To-do list
- 1) Set down, word for word, the part of the silk screen kit thread that opens with the words containing "I want to find" and closes with "to use kits ?".
- 2) Take the forum thread about beginner silk screen kits further from its last line.

::: Extracted text

# RECOMMENDATION: Beginner Silk Screen Kit



## cbbond (Mar 6, 2020)

Hello Forum Members:

I want to find a beginner Silk Screen Kit for creating a few silk screen projects for Athletic Shorts, Hockey Jersey, and Performance T-shirts (for Sports). Any suggestions for easy to use kits ? 

I wish to replicate some logos, on some existing shirts, and silk screen the same logos on new apparel.

Note: only have a few one-off projects, not doing more than 5 items in 1st printing

Please help!

Thanks,

Casey


----------



## JennVDS (Aug 13, 2019)

when I started, I bought the Speedball kit from Michaels. It has one screen and all the chemicals to coat and remove the emulsion, plus a couple of pots of ink. the instructions are good enough to get you going, but I would recommend getting a 1000w halogen work light from home depot so your burn times aren't super long. there are tons of YouTube videos on techniques - I particularly liked the Ryonet ones. 

Good luck!


----------



## cbbond (Mar 6, 2020)

Thanks Jenn ! I have been looking at the Speedball Kits on Amazon. What do you mean by burn times ? Please advise. Thanks, Casey


----------



## undrwater (Jun 17, 2019)

::::::
::: Records shown

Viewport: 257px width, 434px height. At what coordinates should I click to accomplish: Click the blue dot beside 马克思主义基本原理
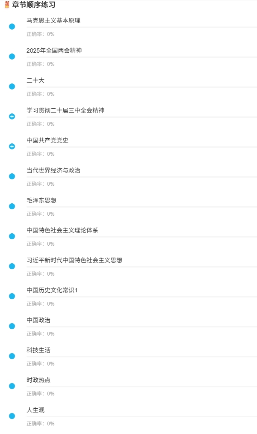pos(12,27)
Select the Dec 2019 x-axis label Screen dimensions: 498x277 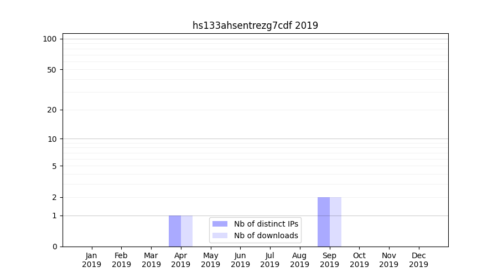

::::::
::: Records shown

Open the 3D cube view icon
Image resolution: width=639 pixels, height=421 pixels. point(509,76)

::::::
::: Records shown

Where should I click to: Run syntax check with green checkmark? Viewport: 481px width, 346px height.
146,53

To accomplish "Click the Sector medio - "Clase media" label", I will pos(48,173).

::::::

Answers for this exercise
- 1)
I want to find a beginner Silk Screen Kit for creating a few silk screen projects for Athletic Shorts, Hockey Jersey, and Performance T-shirts (for Sports). Any suggestions for easy to use kits ?

- 2)
cbbond said:


> Thanks Jenn ! I have been looking at the Speedball Kits on Amazon. What do you mean by burn times ? Please advise. Thanks, Casey


Hey Casey! Newbie here too, though I was lucky enough to have a lot of equipment land in my lap, so don't have to look around for it.

To help you understand a bit of the process, the workflow generally goes something like this:


Idea
Idea to design - Computer software (Photo manipulation, vector graphics)
Print design on to film positive (this is a transparency film that gets black ink printed on it where the color ink will eventually get on the garment)
Using film, positive image gets "burned" onto a screen with emulsion, hardening all the emulsion that is not under the black image
Soft emulsion that was under the image gets washed out leaving a "stencil" for the ink to flow through
Ink is pushed through the stencil onto the garment
Profit

The above is simple, but you begin to understand the "burn" concept? You will need films, screens, emulsion, and some kind of light source that will harden the emulsion. This is probably the most frustrating part for the newbie like us. I'm just barely getting a handle on it. There is no shame in sending your idea to someone to have the screens burned. Just watch out that what you are sending does not violate copyright. 

Hope that helps a bit. This stuff is fun and, once everything works, very rewarding! Read a lot, study a lot, ask a lot of questions. 

I went to ISS (garment decorating event), explained to everyone that I'm basically a hobbyist, and they were so jazzed to talk to me. I think they figured I'd be spending money, but not competing too much.


----------



## DrivingZiggy (Apr 24, 2017)

cbbond said:


> Note: only have a few one-off projects, not doing more than 5 items in 1st printing


In this case, I would consider a different method such as heat transfers or heat transfer vinyl. If you're printing only onto white/light colored polyester I would consider sublimation. All of these are more suitable to one-offs than screen printing.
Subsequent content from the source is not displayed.